100 millions d’URL ont été passées au crible par les deux chercheurs Martin Georgiev et Vitaly Shmatikov afin de savoir comment fonctionnaient des services tels que « bit.ly » ou « OneDrive ». Les deux services utilisent une méthode composée de diverses variables pour créer des liens abrégés, qui peuvent comporter l’adresse du dossier, du fichier ou le nom du compte utilisateur. Ils ont développé un script analysant le lien créé par un compte utilisateur pour accéder aux fichiers du compte en question. Sur les 100 millions d’URL analysées, les chercheurs ont pu accéder à plus d’un million de documents sauvegardés sur la plateforme Cloud de Microsoft dont certains n’étaient même pas protégés en écriture.
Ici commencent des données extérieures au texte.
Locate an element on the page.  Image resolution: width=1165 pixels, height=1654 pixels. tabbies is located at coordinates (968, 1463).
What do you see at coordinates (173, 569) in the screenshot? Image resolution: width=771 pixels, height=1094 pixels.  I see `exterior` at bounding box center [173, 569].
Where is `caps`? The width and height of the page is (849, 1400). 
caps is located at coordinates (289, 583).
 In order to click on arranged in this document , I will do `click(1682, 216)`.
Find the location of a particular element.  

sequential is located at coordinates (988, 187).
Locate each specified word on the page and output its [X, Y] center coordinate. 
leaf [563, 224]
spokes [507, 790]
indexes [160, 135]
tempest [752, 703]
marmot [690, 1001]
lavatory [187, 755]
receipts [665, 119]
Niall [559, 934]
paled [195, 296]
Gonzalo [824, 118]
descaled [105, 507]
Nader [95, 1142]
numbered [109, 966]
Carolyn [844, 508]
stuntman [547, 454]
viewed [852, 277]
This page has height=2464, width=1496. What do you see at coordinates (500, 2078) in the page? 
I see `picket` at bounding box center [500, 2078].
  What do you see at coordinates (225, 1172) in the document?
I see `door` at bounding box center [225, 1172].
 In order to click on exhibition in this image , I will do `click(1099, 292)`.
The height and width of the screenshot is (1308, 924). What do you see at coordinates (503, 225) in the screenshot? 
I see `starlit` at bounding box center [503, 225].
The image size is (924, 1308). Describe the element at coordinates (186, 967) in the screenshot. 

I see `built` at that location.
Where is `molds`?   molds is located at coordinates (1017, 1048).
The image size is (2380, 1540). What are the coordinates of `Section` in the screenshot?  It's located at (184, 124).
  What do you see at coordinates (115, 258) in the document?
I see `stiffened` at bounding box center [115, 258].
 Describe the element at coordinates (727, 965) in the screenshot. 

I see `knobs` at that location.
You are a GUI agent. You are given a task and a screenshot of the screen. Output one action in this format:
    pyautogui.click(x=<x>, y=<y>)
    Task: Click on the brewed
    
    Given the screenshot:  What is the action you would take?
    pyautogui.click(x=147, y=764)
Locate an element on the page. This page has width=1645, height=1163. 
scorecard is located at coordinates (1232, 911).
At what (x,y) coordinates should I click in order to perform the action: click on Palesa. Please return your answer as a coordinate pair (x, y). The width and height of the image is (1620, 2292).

En analysant l’algorithme utilisé par Google Maps, les deux chercheurs ont détecté plus de 23 millions de liens fonctionnels et ils sont arrivés à retrouver les itinéraires d’un utilisateur ainsi que son nom, son âge, son adresse ou des informations plus sensibles comme des itinéraires vers des centres de soins spécifiques, des centres d’addictologie pour toxicomanes ou encore des maisons d’arrêt et des clubs de strip tease. Les deux chercheurs ont aussitôt prévenu « bit.ly » et Microsoft, qui seraient en train de remédier au problème.